Los aspirantes demócratas se pelean por mostrar quién es más progresista

05.02.2016 – 11:48 H. Ser considerado progresista, ¿puede ser una baza en la carrera en el Partido Demócrata hacia la Presidencia de los Estados Unidos? ...

05.02.201611:48 H.

Ser considerado progresista, ¿puede ser una baza en la carrera en el Partido Demócrata hacia la Presidencia de los Estados Unidos? Así parecen pensarlo los principales aspirantes a candidato, Hillary Clinton y Bernie Sanders, que en el debate de ayer en la MSNBC se dedicaron a exhibir sus credenciales y acusarse mutuamente de no jugar limpio.

Clinton partía con desventaja: en los días previos, Sanders la había acusado de ser progresistaalgunos días, excepto cuando anuncia orgullosamente que es una moderada”, lo que la había puesto a la defensiva. “Soy una progresista que obtiene resultados, y seré una Presidenta progresista que logra resultados”, dijo esta semana en un acto de campaña en New Hampshire, donde el próximo martes se celebrará la primera ronda de primarias. “Si se trata de ir a lo que ha hecho cada uno, gano yo por goleada”, añadió luego.

“No conozco ningún progresista que tenga ‘súper donantes de campaña’ y reciba 15 millones de dólares de Wall Street”, la atacó Sanders, quien afirmó públicamente que la campaña de su rival estaba financiada en parte por los bancos. Un argumento que repitió ayer en el debate. “Hay una razón por la que esta gente está poniendo enormes cantidades de dinero en nuestro sistema político. Está minando la democracia americana y permitiendo que el Congreso represente a los donantes más ricos a las campañas y no a las familias trabajadoras de este país”, afirmó.

Pero ayer, la esposa del ex Presidente Bill Clinton reaccionó con dureza. “Está este ataque que está lanzando, que realmente se rebaja a que cualquiera que recibió alguna donación de algún grupo de interés tiene que haber sido comprado. Y yo lo rechazo de forma absoluta. Y no creo que estos ataques por insinuaciones e indirectas sean dignos de usted”, afirmó. “Ya basta. Si tiene algo que decirme, dígamelo directamente”, concluyó, acusando a Sanders de haberse convertido en el “autoproclamado guardián del progresismo”.

“La raíz de esa palabra, progresista, es progreso, pero he oído los comentarios del Senador Sanders y realmente me ha hecho preguntarme quién se mantiene en el ala progresista del Partido Demócrata.
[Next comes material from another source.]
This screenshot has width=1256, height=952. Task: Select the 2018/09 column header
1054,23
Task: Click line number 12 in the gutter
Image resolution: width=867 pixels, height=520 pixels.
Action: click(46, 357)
Bajo su definición, el Presidente Obama no es progresista porque recibió donaciones de Wall Street”, aseguró la aspirante.

Bernie Sanders en un acto de campaña en Iowa, en enero de 2016 (EFE)Bernie Sanders en un acto de campaña en Iowa, en enero de 2016 (EFE)
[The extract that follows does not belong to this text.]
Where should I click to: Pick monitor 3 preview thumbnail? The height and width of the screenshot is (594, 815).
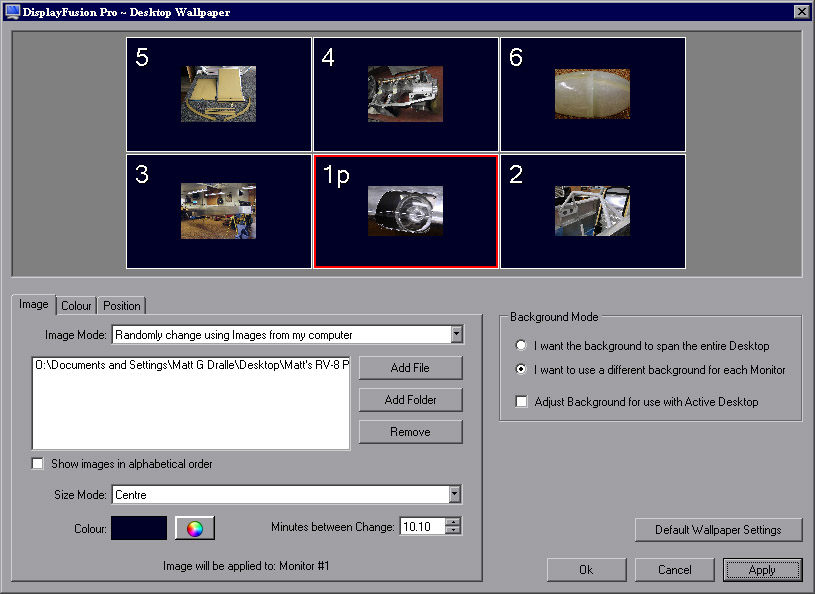tap(219, 211)
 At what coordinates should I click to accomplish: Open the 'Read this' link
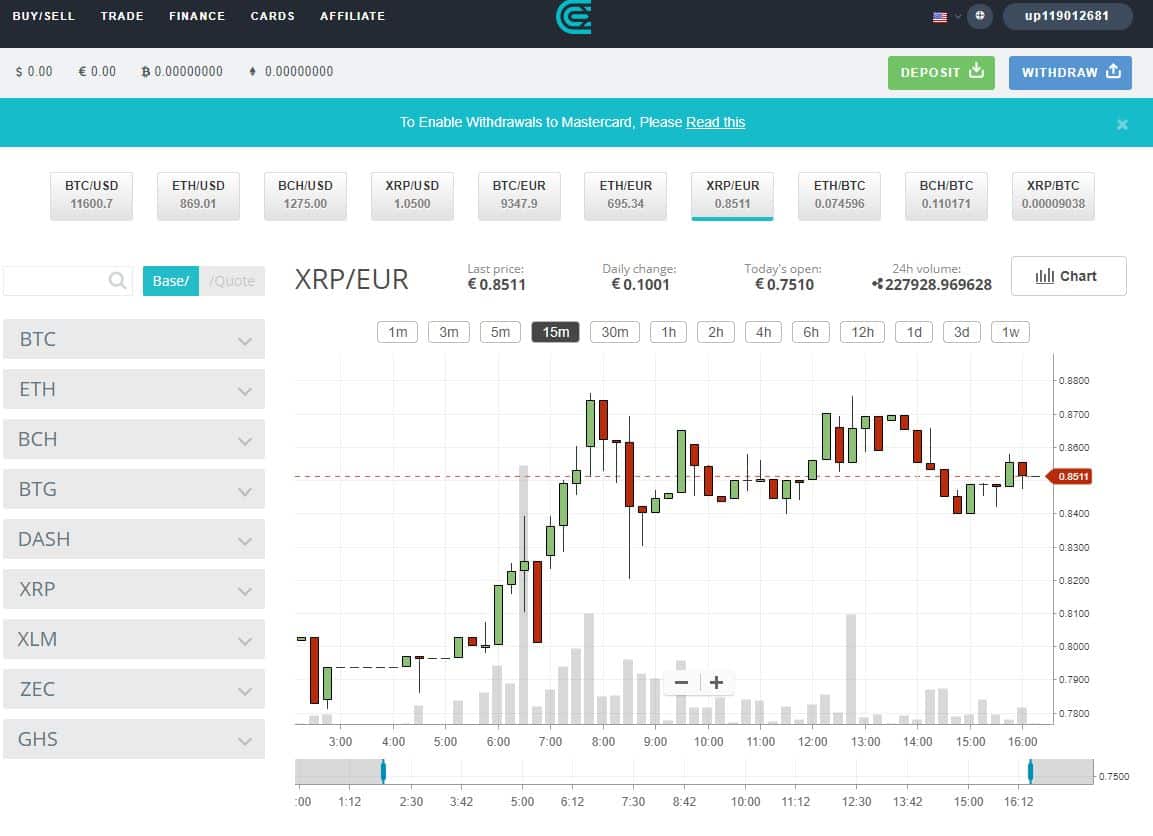(715, 122)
“Soy un socialista democrático”

El diario “New York Times” opina que el exabrupto de Clinton podría jugarle una mala pasada, puesto que es ya una figura impopular para muchos votantes demócratas, que sin embargo ven a Sanders con mucha más simpatía, independientemente de lo acuerdo que estén con el programa de cada aspirante.

Bernie Sanders, Senador por el estado de Vermont, es probablemente el aspirante con posibilidades reales de acceder a la candidatura demócrata más a la izquierda del último medio siglo, y se ha definido a sí mismo como “socialista democrático” (cuidándose de distanciarse del “autoritarismo comunista” de la URSS o Cuba). Es partidario de crear un sistema de salud pública al estilo europeo, y de imponer un nuevo sistema fiscal que permita la redistribución de la riqueza. “El Gobierno de Estados Unidos debería representar a la clase trabajadora y a las familias trabajadoras de este país, no solo a un puñado de billonarios”, es uno de sus mantras.
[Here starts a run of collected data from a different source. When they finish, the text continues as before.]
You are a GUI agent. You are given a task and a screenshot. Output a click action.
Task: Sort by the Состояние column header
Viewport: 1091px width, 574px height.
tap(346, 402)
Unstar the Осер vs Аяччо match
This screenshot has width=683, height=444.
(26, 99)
A priori, Sanders encabeza las encuestas de cara a la primera ronda de primarias en New Hampshire. A Hillary Clinton le pesa la excesiva exposición política de las últimas dos décadas y media, incluyendo asuntos como la investigación del Congreso sobre el asalto yihadista al consulado de EEUU en la ciudad libia de Bengasi, en la que murieron cuatro estadounidenses (el cónsul, dos soldados y un técnico) y más de una decena de libios. La investigación se cerró a finales del año pasado concluyendo que no había habido negligencia por parte del Departamento de Estado, a pesar de lo cual la figura de Clinton sufrió cierto desgaste.

Sin embargo, vistas las dificultades que la Administración Obama ha tenido para sacar adelante incluso una medida tan tibia como el “Obamacare”, el programa de Sanders podría ser un lastre importante de cara a las elecciones generales del próximo noviembre. ¿Qué candidato prefieren los demócratas? La respuesta, el martes.